▶ _Given text_
Act-On Adaptive Web

Calculating Confidence Level in Email A/B Testing

Read this eBook to learn more about A/B testing, as well as some more in-depth detail around interpreting the statistics of your testing efforts.
Article Outline

Email A/B testing is generally used to select between two different variations of an email message so that the winning version can be sent to the broader population. A/B testing is a comprehensive topic; we will go into it in-depth in a future blog post. In preparation for that post, we want to examine the idea of a “confidence level,” which plays a big role in interpreting A/B testing results. For example, the result of an A/B test might say “Variation B wins, with a 96% Confidence Level.” What does that mean? And how it is estimated?

Let’s look at an example. Say there are two variations of email creative that we want to test. Suppose our desired outcome is more clickthroughs. We want to identify the email variation that generates better clickthrough rates using a small list so that we can use the winner for a bigger campaign down the line.

Accordingly, we do the A/B testing with the two email variations, and we get the following results:

Table 1: A/B Testing Results

At first glance, Variation B appears to have done better. However, could this be due to random chance? This is always a possibility, considering there is a much a larger number of email contacts in this database, and the A/B test was done only on a small sample of it.

We look at the confidence level statistic to address this concern. Deriving it requires a few calculations, as follows.

Calculating Conversion for Confidence Level

In our example, conversion (represented by P) is calculated as:

P = Number of Clickthroughs / Number of Emails Sent

As shown in Table 1,

P (Variation-A) = 2.0% = 0.02

P (Variation-B) = 2.5% = 0.025

Standard Error in Confidence Level Calculation

Standard error (SE) represents the statistical accuracy of an estimate (in this case, the conversion rates we calculated.)

▶ _Source records_

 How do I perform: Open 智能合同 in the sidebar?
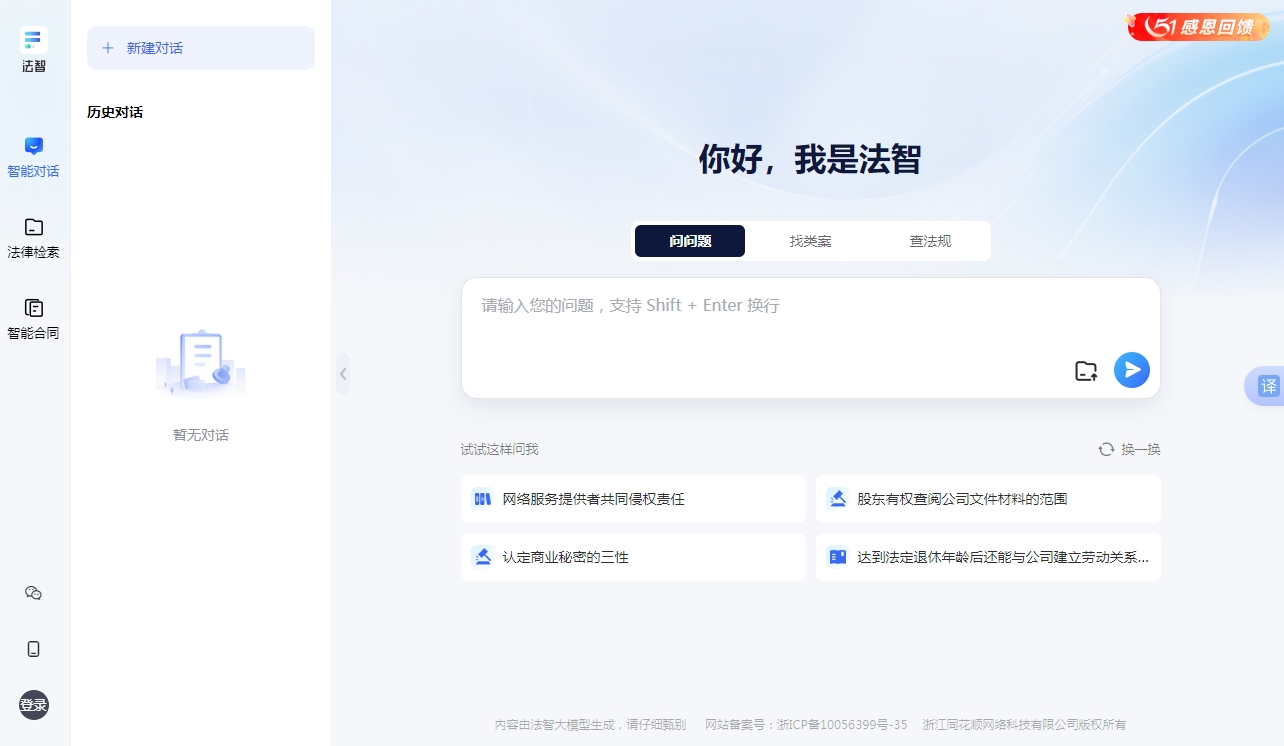tap(34, 319)
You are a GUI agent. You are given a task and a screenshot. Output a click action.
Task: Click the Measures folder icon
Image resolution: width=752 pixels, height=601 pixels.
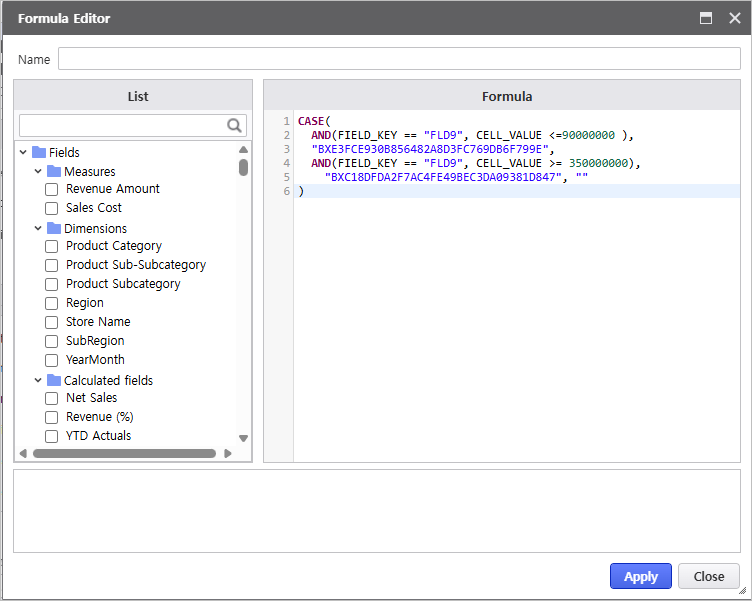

▶ _Task list_
(1) According to the passage on email A/B testing, why is the confidence level needed when Variation B first appears to have done better?
(2) Scale the two rows above by multiplying every number in their answers by 1.35 and rounding to whole numbers, with halves rounded up. Write out all the lines again, including the requests, but leave out the pictures.

▶ _Solution set_
(1) Variation B's better result might be due to random chance. The database holds a much larger number of email contacts, and the test used only a small sample of them. The confidence level statistic addresses that concern.

(2)
 How do I perform: Open 智能合同 in the sidebar?
tap(46, 431)
You are a GUI agent. You are given a task and a screenshot. Output a click action.
Task: Click the Measures folder icon
Image resolution: width=752 pixels, height=601 pixels.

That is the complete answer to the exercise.